The exceptional stability observed in
Figure 3 is a direct consequence of the improvements embedded within the IDBO algorithm. The SPM initialization ensures a diverse starting population, the spiral search and Lévy flight strategies work in tandem to balance global exploration and local exploitation, effectively escaping local optima, and the adaptive t-distribution mutation provides a final refinement mechanism. This synergistic combination prevents premature convergence, a typical pitfall of the standard DBO and SSA algorithms, leading to consistently superior and reliable parameter optimization for the KELM model.

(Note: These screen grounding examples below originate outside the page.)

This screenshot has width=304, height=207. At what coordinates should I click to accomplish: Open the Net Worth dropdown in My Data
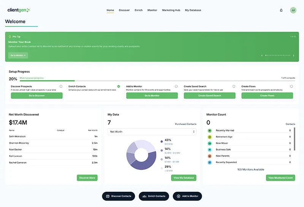pos(152,132)

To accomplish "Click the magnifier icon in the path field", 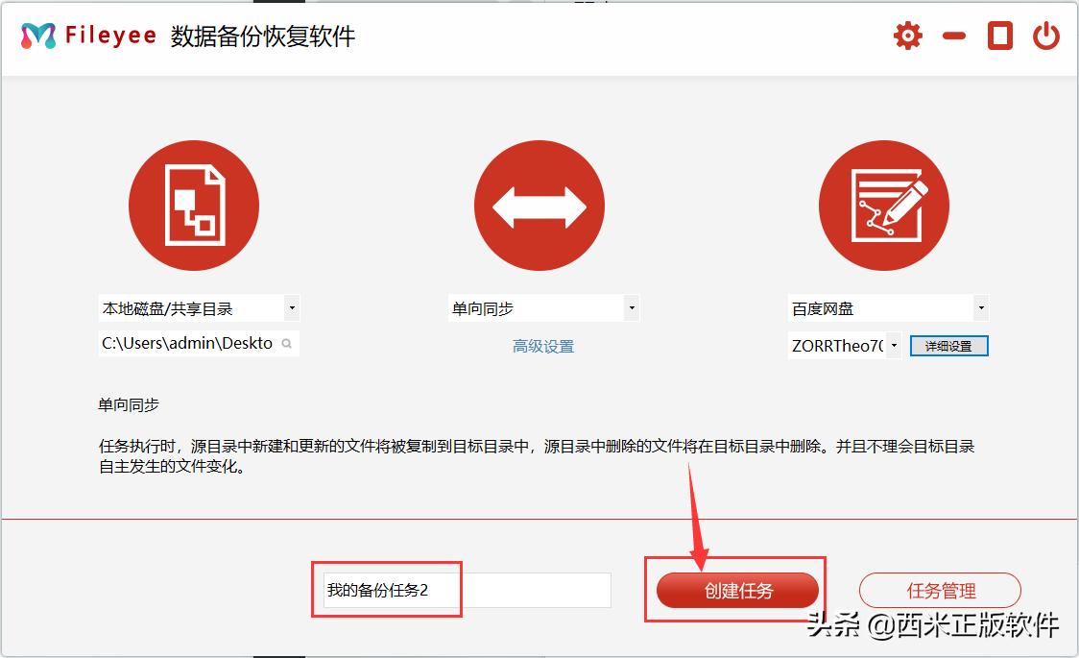I will tap(287, 342).
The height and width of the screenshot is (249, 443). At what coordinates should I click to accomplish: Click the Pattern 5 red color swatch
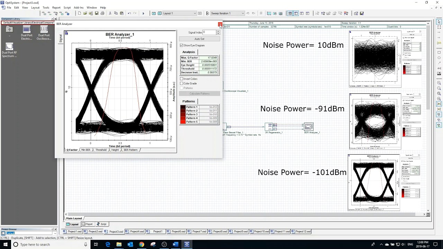[x=183, y=122]
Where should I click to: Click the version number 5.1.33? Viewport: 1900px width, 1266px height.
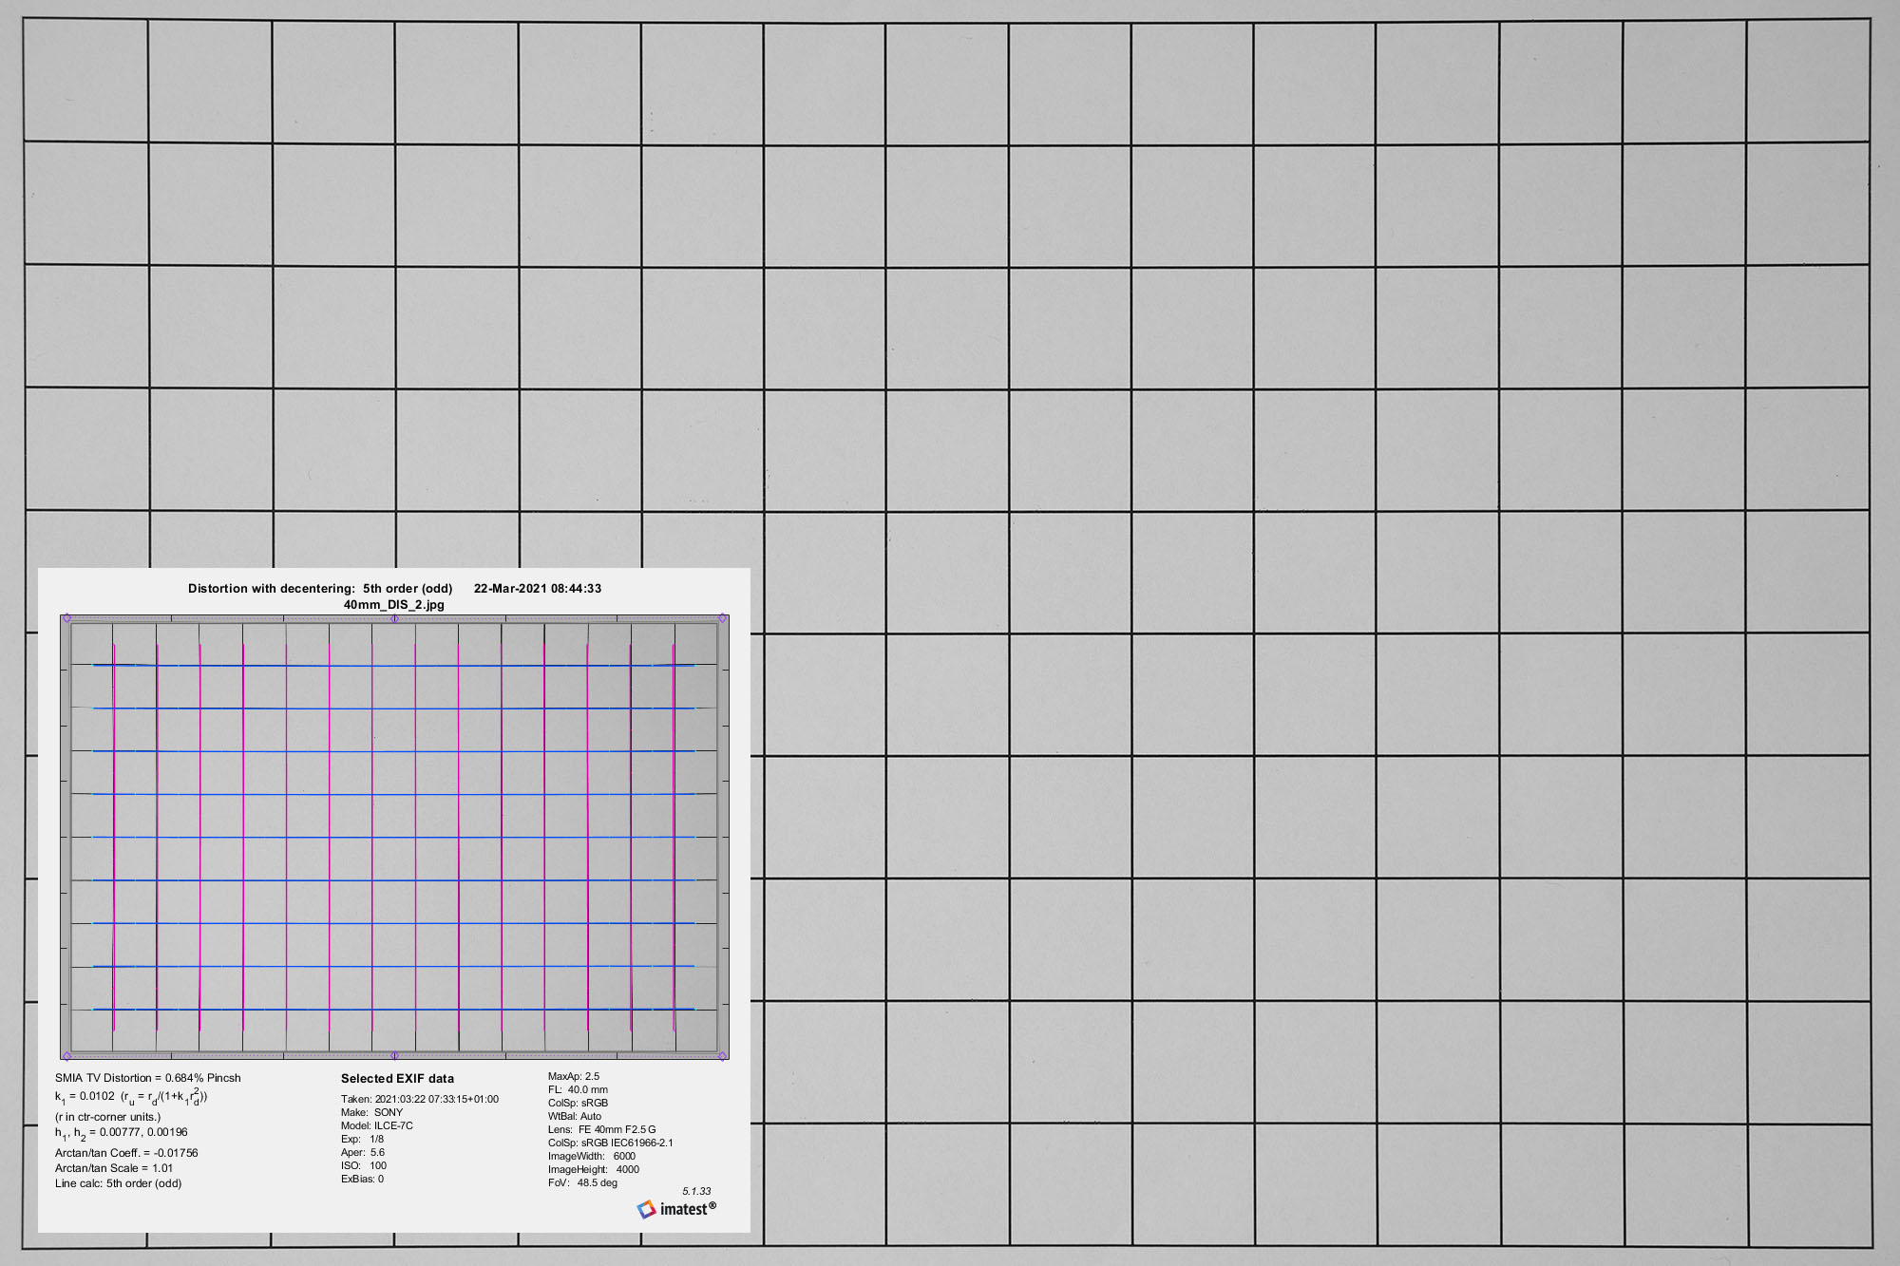(696, 1191)
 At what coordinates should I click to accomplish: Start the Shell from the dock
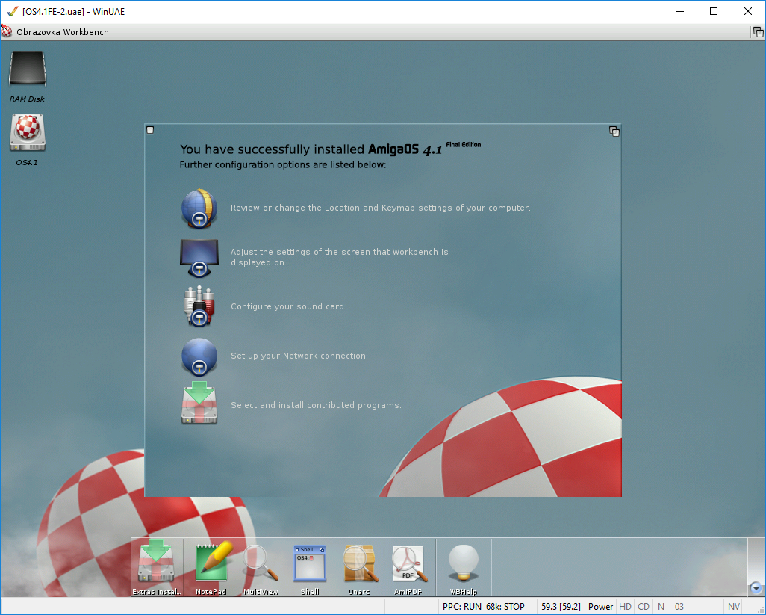tap(310, 563)
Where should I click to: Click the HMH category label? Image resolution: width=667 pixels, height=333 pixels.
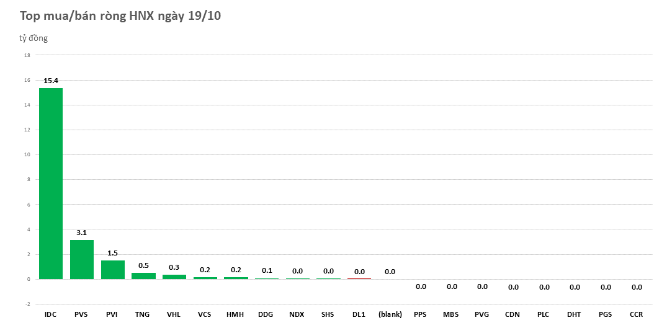236,314
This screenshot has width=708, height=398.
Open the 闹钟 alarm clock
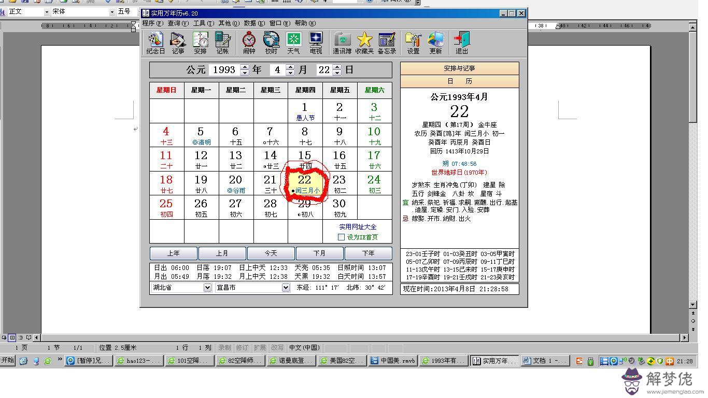[249, 42]
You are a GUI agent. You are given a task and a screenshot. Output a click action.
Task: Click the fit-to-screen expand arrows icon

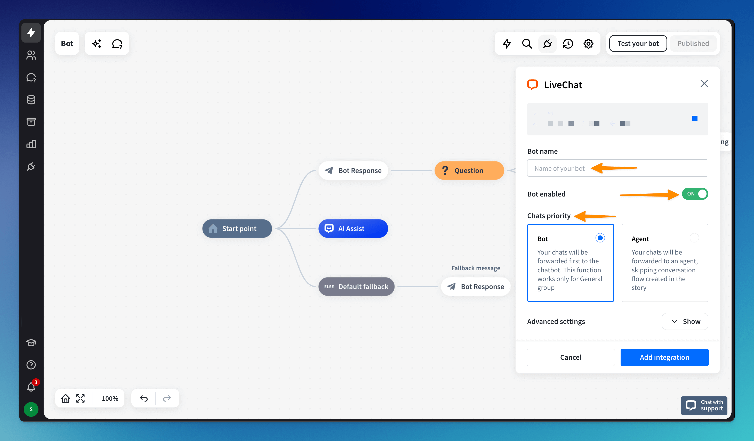tap(80, 398)
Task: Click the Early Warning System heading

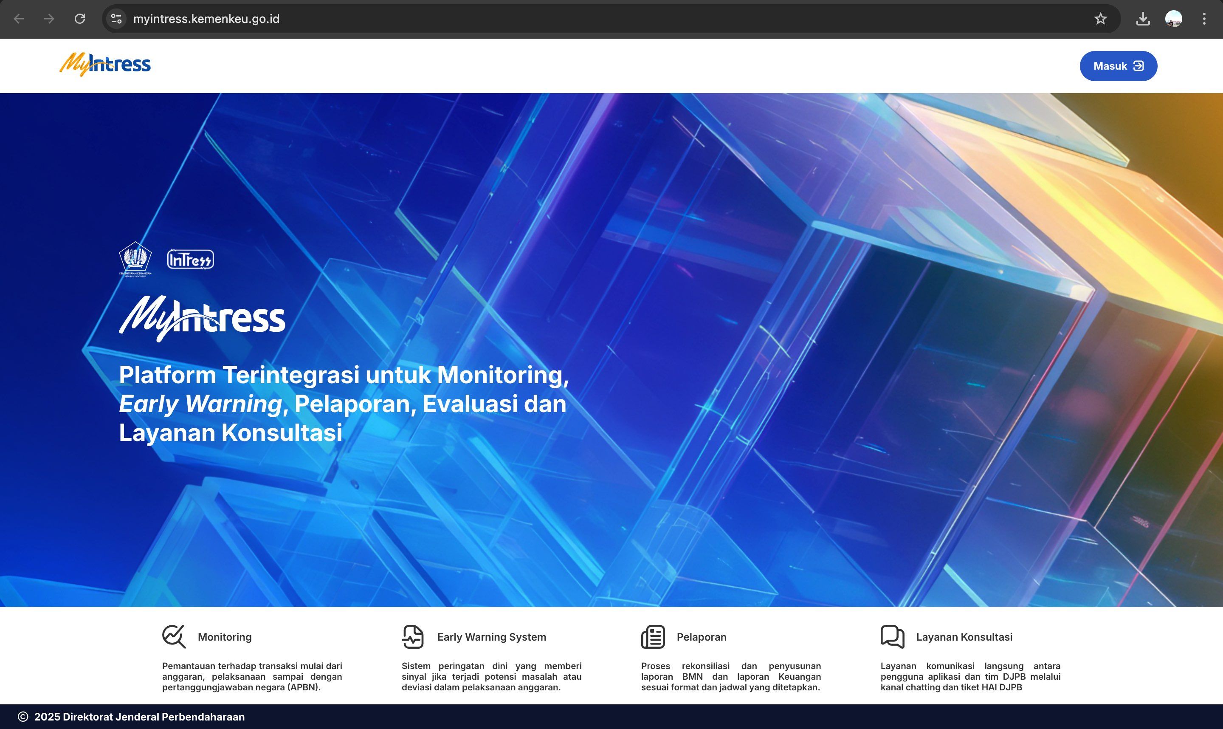Action: coord(491,637)
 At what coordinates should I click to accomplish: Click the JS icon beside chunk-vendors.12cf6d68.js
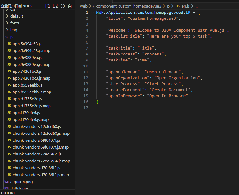pyautogui.click(x=9, y=126)
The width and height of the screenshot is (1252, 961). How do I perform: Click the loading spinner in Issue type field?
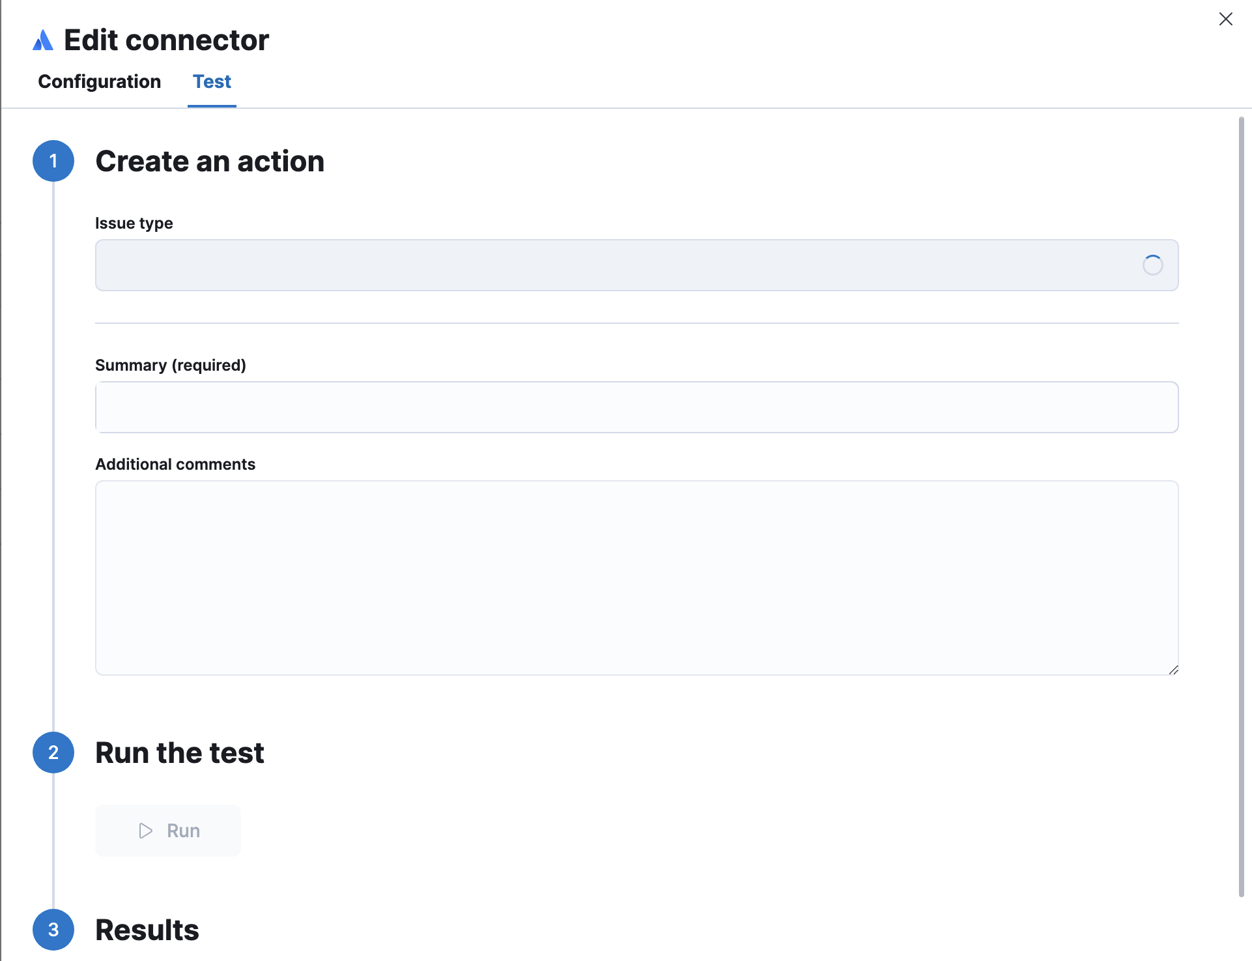tap(1153, 265)
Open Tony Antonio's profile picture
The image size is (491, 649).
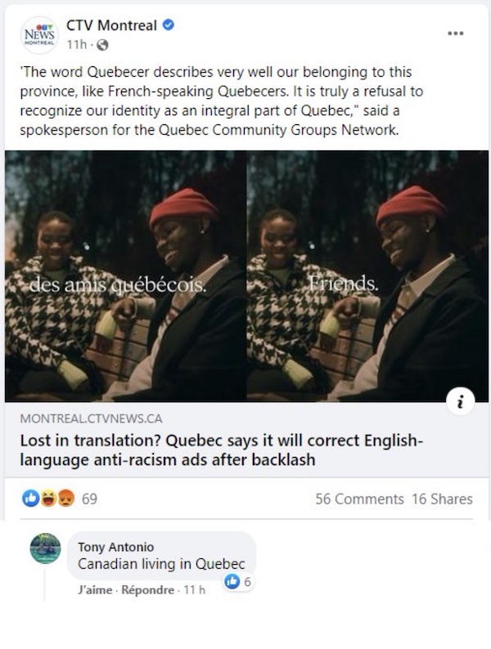pyautogui.click(x=45, y=548)

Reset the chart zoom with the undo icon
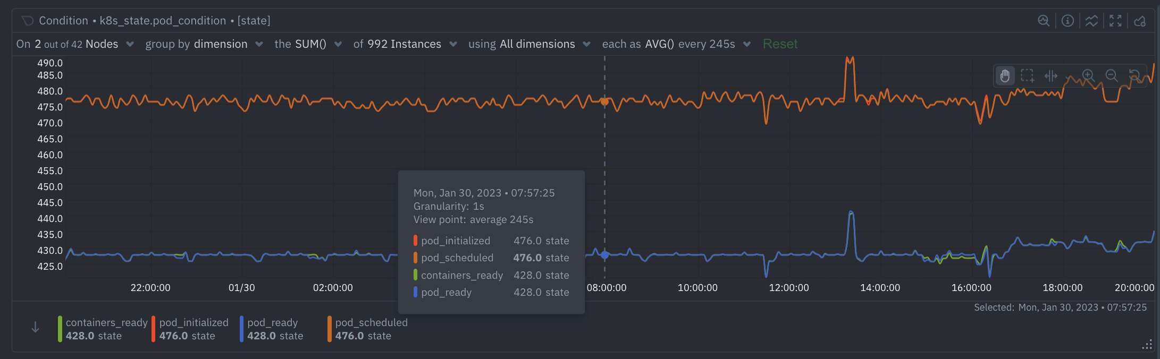click(x=1134, y=75)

4.3. Ablation Study and Robustness Analysis
To quantitatively evaluate the contribution of each enhancement strategy in IDBO and assess model robustness, a comprehensive ablation study was conducted. The baseline model (FA-DBO-KELM) was progressively enhanced. Each variant was evaluated over 30 independent runs, and the results (mean ± standard deviation) are summarized in
Table 10. The progressive and statistically significant improvement (verified via the Friedman test with Nemenyi post hoc analysis,
p < 0.001) across all metrics confirms that each enhancement addresses specific limitations of the standard DBO. SPM initialization significantly improved stability (reduced the RMSE standard deviation by 34.8%), the spiral search enhanced local exploitation (improved R
2 by 2.1%), the Lévy flight mechanism substantially boosted global exploration (reducing RMSE by 55.6% in a single step), and the adaptive t-distribution mutation provided the final refinement. This systematic analysis robustly grounds the superior performance of the full FA-IDBO-KELM model.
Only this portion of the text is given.